Tears and lacrimation


The lacrimal glands are on the superior temporal side of the orbits. The tear film excreted over the eye drains via the lacrimal puncta (found at the medial side of the upper and lower eyelid) through the lacrimal sac, lacrimal duct and inferior meatus (just lateral to the inferior turbinate) into the nasal passages. Dry eyes may be due to insufficient tear secretion, and watering eyes may be due to blockage of the drainage system.
Acute dacryocystitis
This is acute inflammation of the tear sac which is located medial to the medial canthus. This may spread to surrounding tissues and result in systemic upset. Immediate antibiotic therapy may resolve the infection. Failure leads to local abscess formation.
Nasolacrimal duct non-canalization
The nasolacrimal duct may not be canalized at birth and may not open fully until 3 months old. Tear sacs tend to get infected and a sticky discharge is produced. Ask an ophthalmologist to teach the mother to massage the sac to empty the contents four times daily and then apply antibiotic (eg gentamicin) eye drops. Should this fail after several months, probing of the duct under anaesthesia is an option.
Chronic dacryocystitis
This typically occurs in the middle-aged and elderly. There is lacrimal sac distension, discharge of mucopus into the eye nasolacrimal duct block. Syringing the lacrimal drainage system is done early to clear the system (may need repeating). If the nasolacrimal duct is permanently blocked, dacryocystorhinostomy establishes communication between the lacrimal sac and the nasal cavity. ΔΔ: Squamous cell cancer of the lacrimal drainage system: do CT or MRI of all masses arising in the medial canthus.15
Dacroadenitis
Lacrimal gland inflammation causes pain and swelling on the temporal side of the upper eyelid, which may become S-shaped.
Cause
Viral (mumps, measles, influenza) or gonococcal. Chronic swelling can occur in sarcoid, TB, lymphatic leukaemia, or lymphosarcoma.
Tear production
The volume of tears normally in the eye is 6L, the turnover rate being 1.2L/min. Tears are similar in electrolyte concentration to plasma, but rich in proteins, especially IgA. They also contain lysozyme and β-lysin which have antibacterial properties.

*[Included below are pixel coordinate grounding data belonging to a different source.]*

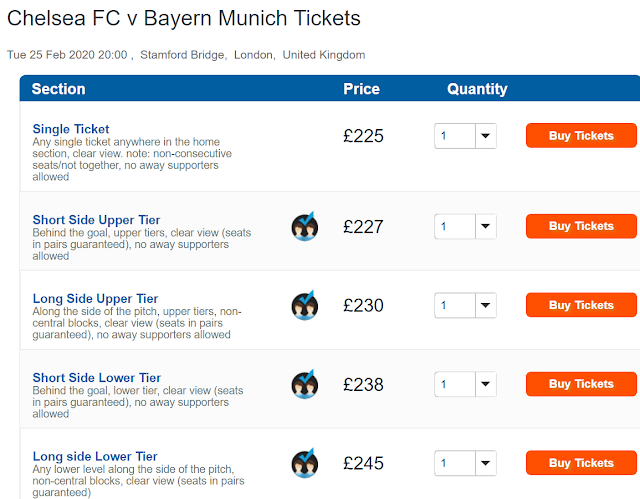The image size is (640, 499).
Task: Open the Single Ticket section link
Action: 71,129
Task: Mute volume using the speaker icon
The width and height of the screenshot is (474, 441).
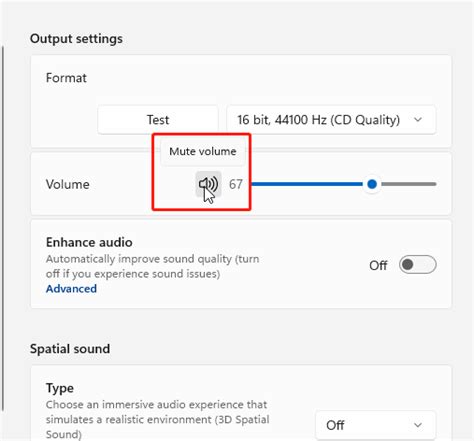Action: click(208, 184)
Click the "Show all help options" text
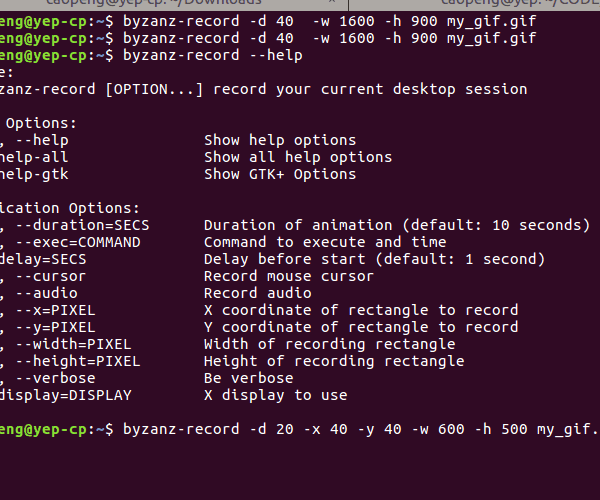The image size is (600, 500). (x=298, y=157)
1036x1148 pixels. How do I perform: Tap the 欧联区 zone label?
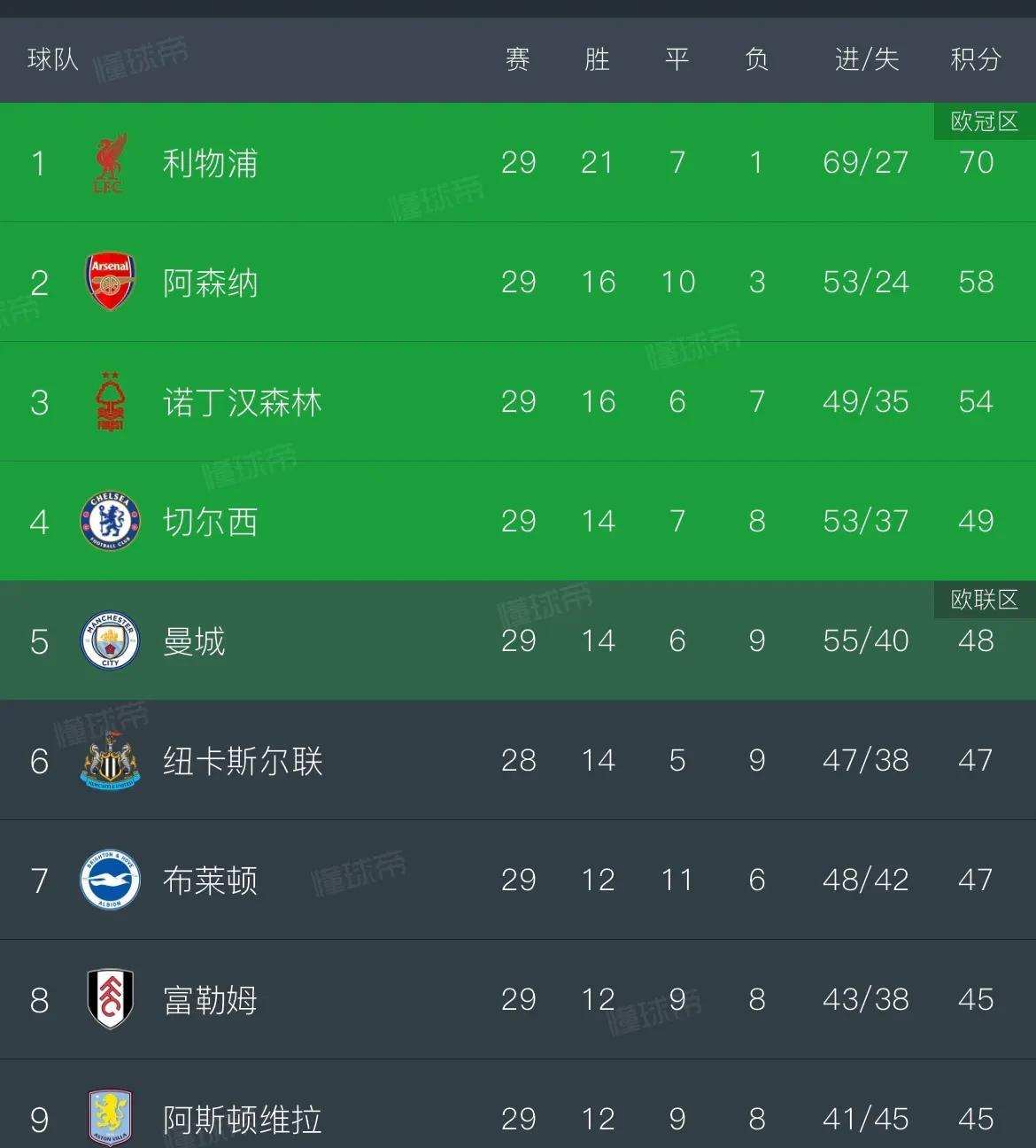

Dry eye syndrome (keratoconjunctivitis sicca)
This may be due to tear production by the lacrimal glands in old age, or, less commonly, in: Sj gren's syndrome associated with connective tissue disorders (especially RA); mumps; sarcoidosis; amyloid; lymphoma; leukaemia; haemochromatosis. Other causes: excess evaporation of tears (post-exposure keratitis); or mucin deficiency in the tears (avitaminosis A, Stevens-Johnson syndrome, pemphigoid, chemical burns). Schirmer's test (strip of filter paper put over-lapping lower lid; tears should soak >15mm in 5min) reveals insufficient production. Artificial tears may be used for symptomatic relief.
Excess lacrimation
Causes
Emotion (joy or sorrow),1 corneal abrasions or foreign body, conjunctivitis, iritis, acute glaucoma.
Epiphora
ie normal volume, but not normally drained to the inferior meatus of the nose.
Causes
Ectropion, entropion, drainage system blockage (idiopathic, or rarely from head and neck tumours).
Treatment
Dacryocystorhinostomy (eg endoscopic) for nasolacrimal duct obstruction; surgery for other causes.